*** STORED ROWS

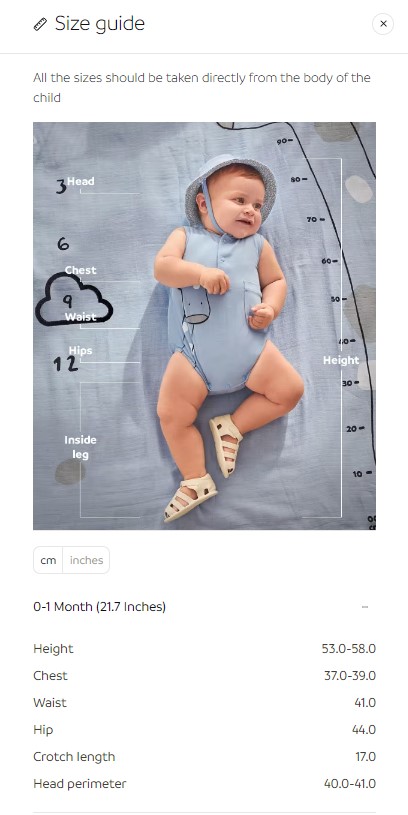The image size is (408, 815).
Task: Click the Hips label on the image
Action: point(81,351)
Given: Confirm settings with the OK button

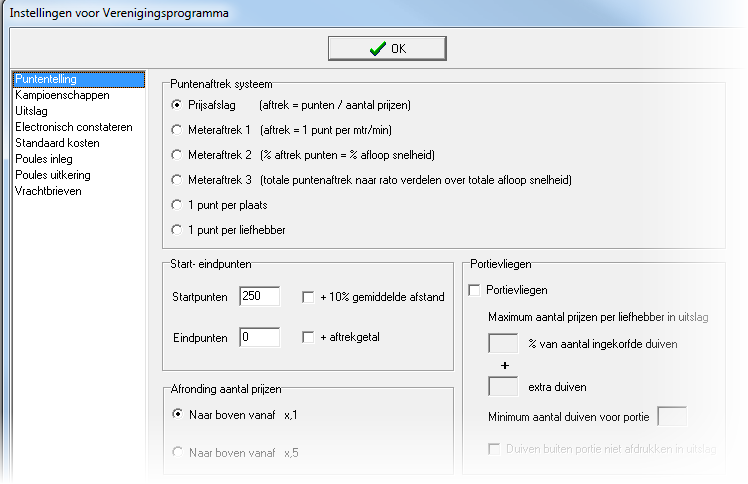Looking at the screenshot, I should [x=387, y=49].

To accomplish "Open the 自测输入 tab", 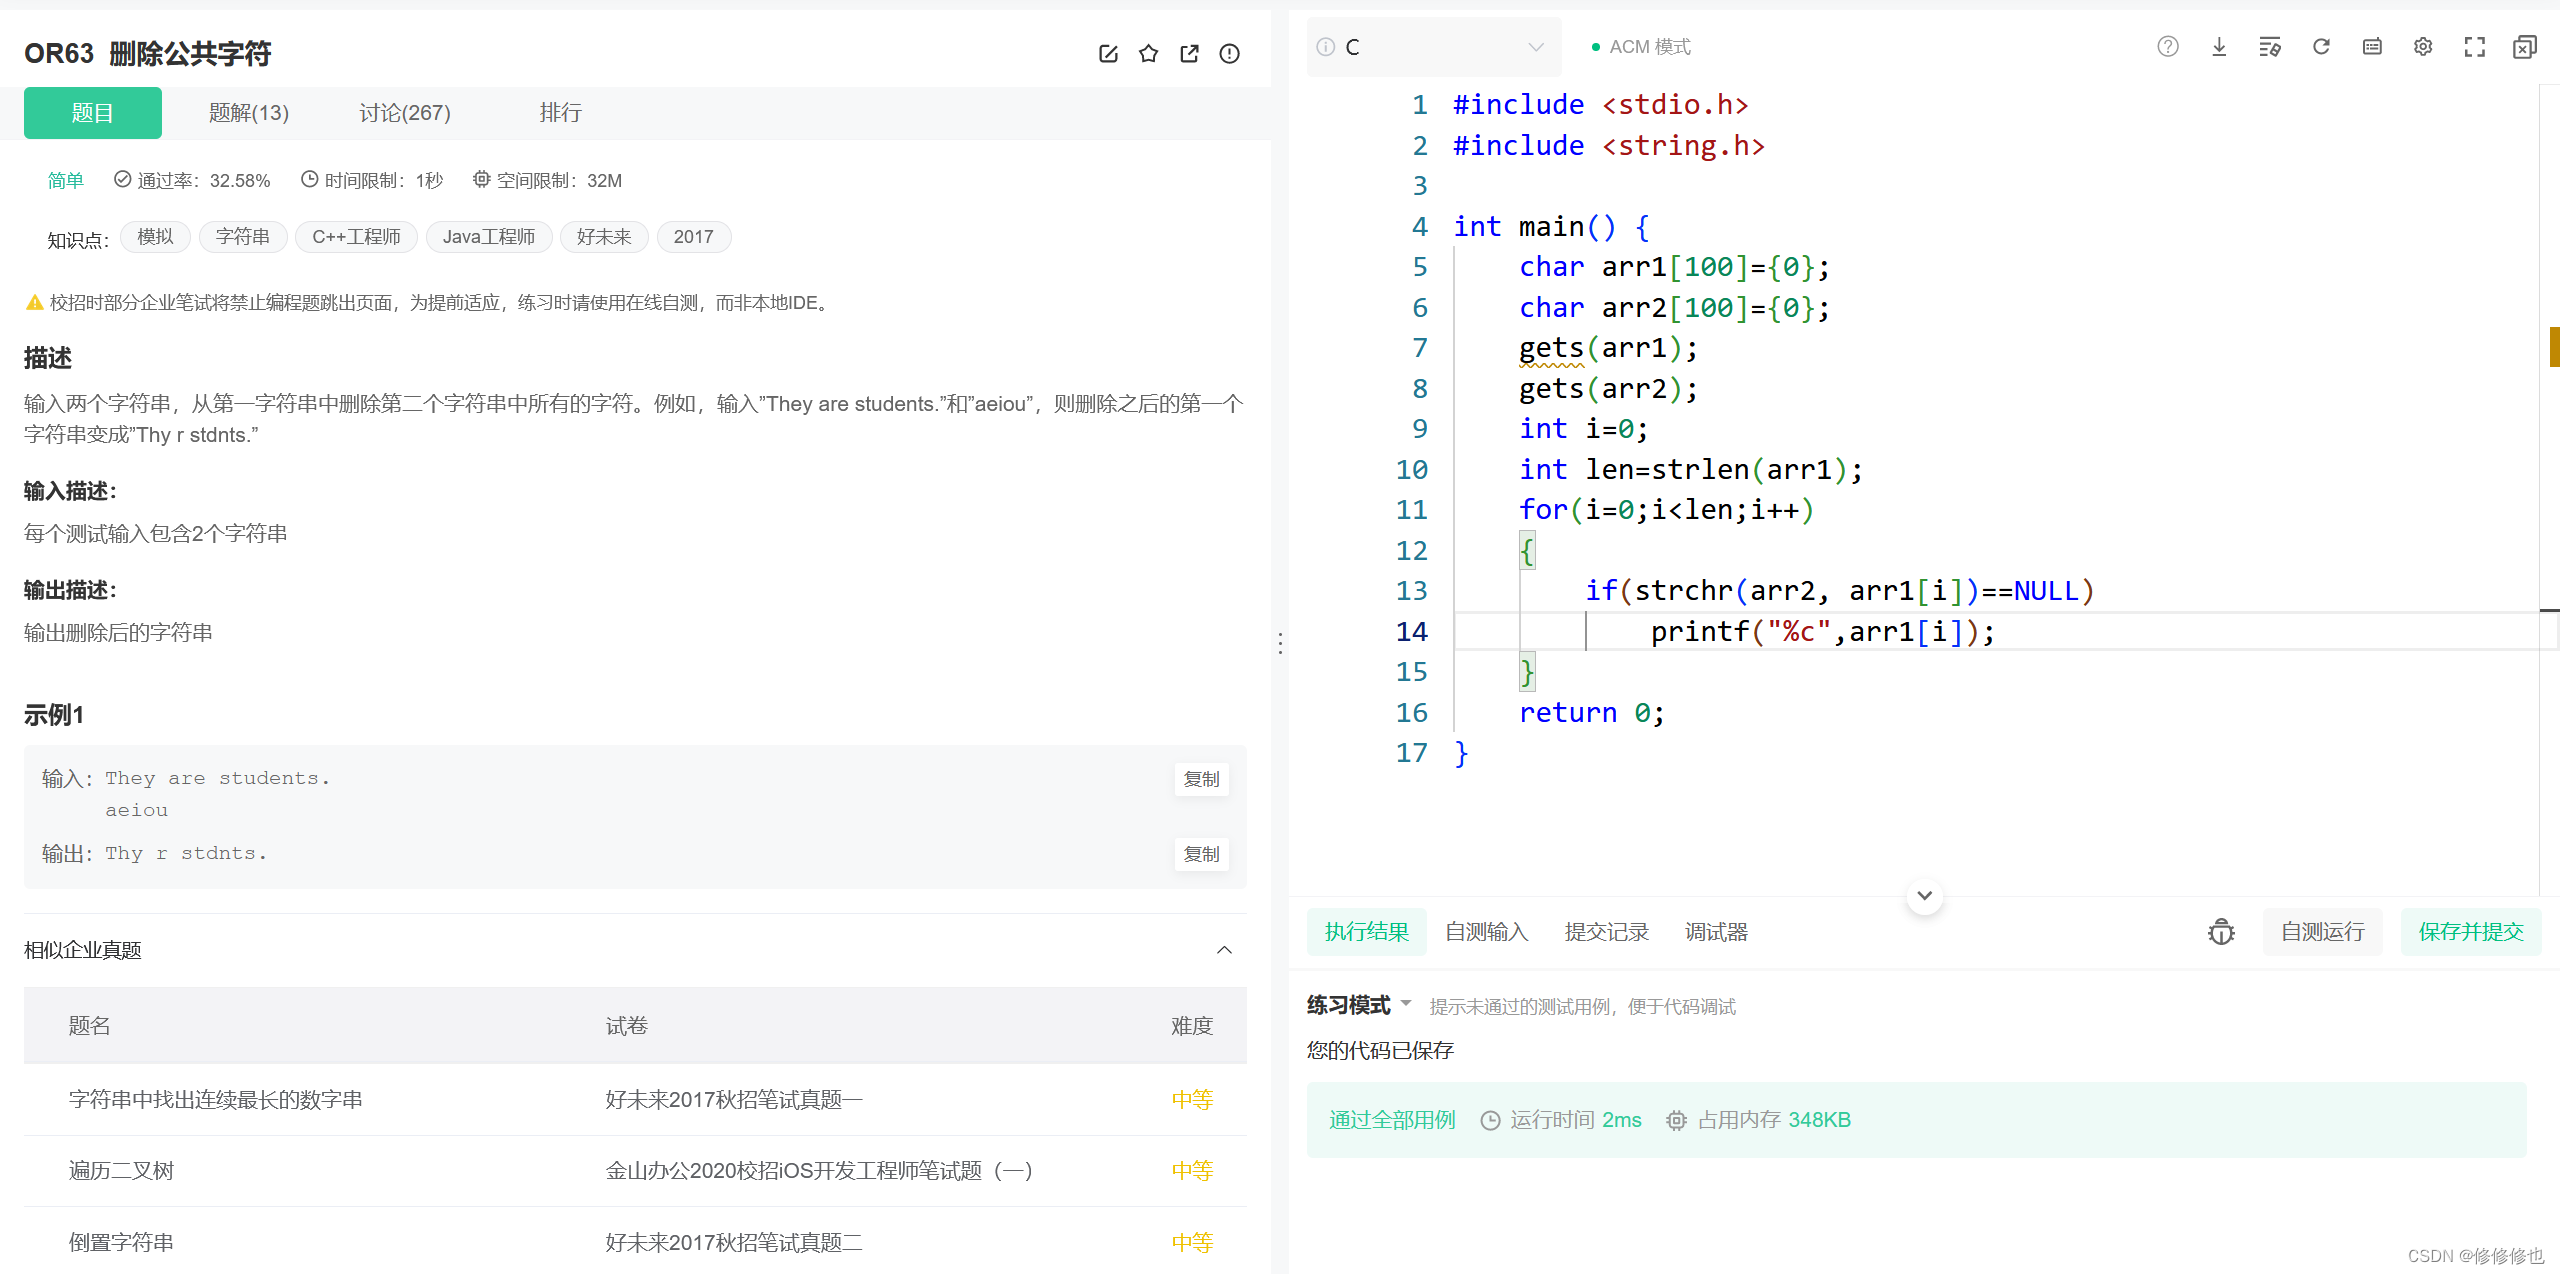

******

**YOUR INSTRUCTIONS**
Can you quote all of the material above word for word, leaving the pictures out?

**RESULT FOR THIS TASK**
The image size is (408, 815).
Task: Click the Hips label on the image
Action: point(81,351)
Given: Confirm settings with the OK button

Looking at the screenshot, I should [x=387, y=49].

To accomplish "Open the 自测输入 tab", 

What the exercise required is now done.